[Description of the task]: Could you reproduce word for word the lines of the entries below, beginning at the line that contains "The height and width of the screenshot is (375, 719)." and stopping after the line that contains "center [376, 177].", and give nothing else?

[Provided data]:

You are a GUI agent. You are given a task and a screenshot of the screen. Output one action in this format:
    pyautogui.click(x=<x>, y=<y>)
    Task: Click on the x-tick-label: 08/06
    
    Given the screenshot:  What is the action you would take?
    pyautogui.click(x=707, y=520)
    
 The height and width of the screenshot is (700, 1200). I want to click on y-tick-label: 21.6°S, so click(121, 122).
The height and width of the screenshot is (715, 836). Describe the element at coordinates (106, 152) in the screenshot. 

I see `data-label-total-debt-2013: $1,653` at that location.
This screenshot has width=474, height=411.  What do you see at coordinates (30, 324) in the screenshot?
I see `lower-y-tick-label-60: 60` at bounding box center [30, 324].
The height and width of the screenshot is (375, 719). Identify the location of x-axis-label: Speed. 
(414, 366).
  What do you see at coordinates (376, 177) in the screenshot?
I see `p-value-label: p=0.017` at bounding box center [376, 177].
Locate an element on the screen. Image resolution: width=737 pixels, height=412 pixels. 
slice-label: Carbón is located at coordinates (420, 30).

--

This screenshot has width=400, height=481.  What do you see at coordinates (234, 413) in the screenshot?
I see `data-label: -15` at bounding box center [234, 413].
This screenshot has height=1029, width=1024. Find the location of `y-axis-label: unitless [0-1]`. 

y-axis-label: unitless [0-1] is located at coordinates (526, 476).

[Result of the exercise]:
The height and width of the screenshot is (375, 719). Identify the location of x-axis-label: Speed. 
(414, 366).
  What do you see at coordinates (376, 177) in the screenshot?
I see `p-value-label: p=0.017` at bounding box center [376, 177].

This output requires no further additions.